Measurement doesn't stop once improvements are deployed. Each system update or clinical policy change can quietly erode gains — so ongoing feedback is what keeps the framework functional. Build in:

  • Regular user surveys tied to specific workflows, not just general satisfaction
  • Workflow audits aligned with system updates and clinical policy changes
  • Periodic sprint reviews to assess whether prior improvements held or degraded

Frequently Asked Questions

What is the difference between EHR implementation and EHR optimization?

Implementation is the initial deployment of an EHR system — going live, training staff, and migrating data. Optimization is the ongoing process of refining how that system supports actual clinical workflows, addressing usability gaps, eliminating redundant steps, and adapting to user needs over time. Implementation is an event; optimization is a continuous discipline.

What are the most common causes of EHR workflow inefficiency?

The primary culprits are excessive documentation burden, alert fatigue from indiscriminate notifications, poor system usability, fragmentation across disconnected tools, and the absence of clinician input in system design and configuration.
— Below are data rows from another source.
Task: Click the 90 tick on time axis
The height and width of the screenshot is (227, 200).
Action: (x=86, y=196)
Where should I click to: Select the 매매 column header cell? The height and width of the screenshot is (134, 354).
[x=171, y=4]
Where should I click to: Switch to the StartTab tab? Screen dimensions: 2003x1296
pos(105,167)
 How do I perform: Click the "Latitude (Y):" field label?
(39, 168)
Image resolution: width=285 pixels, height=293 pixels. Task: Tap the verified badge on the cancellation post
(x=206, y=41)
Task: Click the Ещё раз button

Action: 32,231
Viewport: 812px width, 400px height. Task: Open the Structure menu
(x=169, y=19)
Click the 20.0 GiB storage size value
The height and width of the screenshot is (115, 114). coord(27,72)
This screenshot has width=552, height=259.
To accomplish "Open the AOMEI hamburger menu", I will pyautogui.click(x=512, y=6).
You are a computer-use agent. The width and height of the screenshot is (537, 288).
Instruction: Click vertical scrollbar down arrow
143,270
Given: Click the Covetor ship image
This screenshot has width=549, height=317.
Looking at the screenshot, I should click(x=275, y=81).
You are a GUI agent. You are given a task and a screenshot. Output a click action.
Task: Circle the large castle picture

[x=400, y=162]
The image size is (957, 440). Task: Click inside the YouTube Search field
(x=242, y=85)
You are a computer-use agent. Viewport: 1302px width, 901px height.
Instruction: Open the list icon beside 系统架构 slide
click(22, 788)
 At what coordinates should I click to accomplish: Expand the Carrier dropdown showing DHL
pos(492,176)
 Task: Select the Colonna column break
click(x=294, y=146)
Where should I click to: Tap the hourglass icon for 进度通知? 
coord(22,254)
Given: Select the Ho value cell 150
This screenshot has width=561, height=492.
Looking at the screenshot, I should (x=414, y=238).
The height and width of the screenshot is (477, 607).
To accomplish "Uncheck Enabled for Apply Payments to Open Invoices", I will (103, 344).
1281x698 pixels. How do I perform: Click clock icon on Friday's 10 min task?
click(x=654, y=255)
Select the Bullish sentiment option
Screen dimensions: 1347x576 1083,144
These often compound each other.

How does EHR optimization help reduce physician burnout?

By reducing time spent on manual data entry, simplifying documentation workflows, and eliminating low-value alerts, optimization lowers the administrative load that is a primary driver of clinician dissatisfaction. Research consistently links EHR usability and time burden to burnout rates.

What role does FHIR play in EHR workflow optimization?

FHIR enables standardized, on-demand data exchange between the EHR and integrated applications. SMART on FHIR takes this further by letting external tools operate within the EHR interface itself, eliminating separate logins and the system-switching that fragments clinical workflows.

How long does EHR workflow optimization take to show results?

Some improvements — alert tuning, template deployment, inbox routing changes — can show measurable results within weeks. Broader workflow redesigns and cultural shifts around clinician engagement typically take several months. Optimization is ongoing, not a one-time project.

How does patient transport and logistics coordination connect to EHR workflow efficiency?

Discharge and transport coordination are frequent breakdown points, where manual handoffs undo upstream efficiency gains. Integrating a logistics platform directly with the EHR via SMART on FHIR lets care teams initiate and track transport from within the same system, cutting coordination time and reducing delays at discharge.